▸ **Task requirements**:
Duplicate the stretch of the records from the line containing "Given: Click the Change Favorites pencil icon" through their end, leaving the pictures out of your answer.

▸ **Entries supplied**:
'''
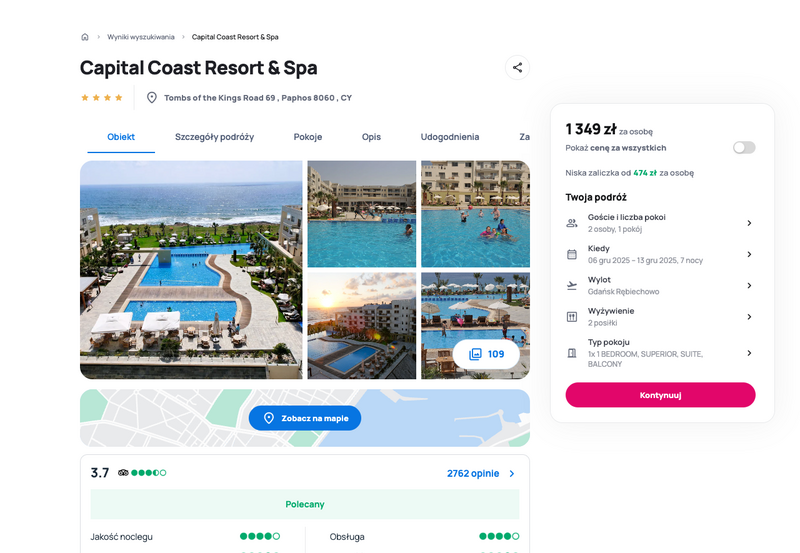The image size is (800, 553).
Task: Click the home breadcrumb icon
Action: click(x=85, y=37)
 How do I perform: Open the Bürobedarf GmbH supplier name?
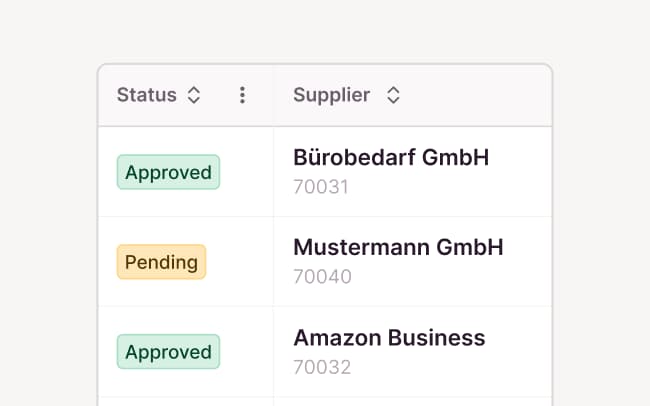390,157
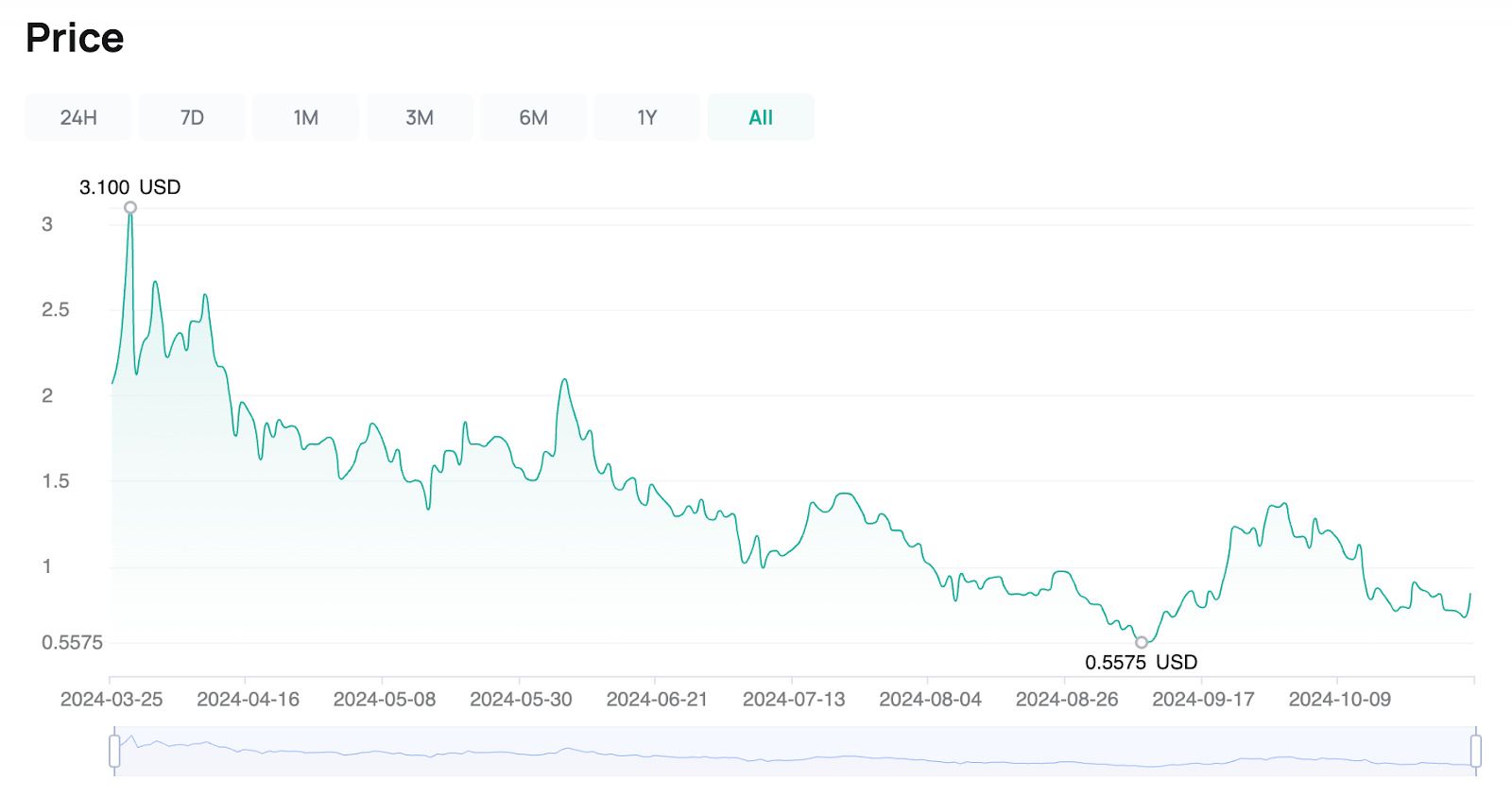Click the 3.100 USD high point marker
1512x798 pixels.
[130, 208]
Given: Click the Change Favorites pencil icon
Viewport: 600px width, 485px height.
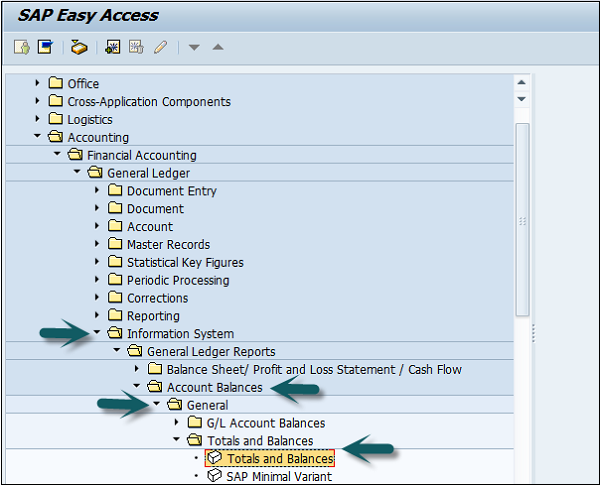Looking at the screenshot, I should pos(159,47).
'''
▸ **Expected answer**:
Given: Click the Change Favorites pencil icon
Viewport: 600px width, 485px height.
Looking at the screenshot, I should pos(159,47).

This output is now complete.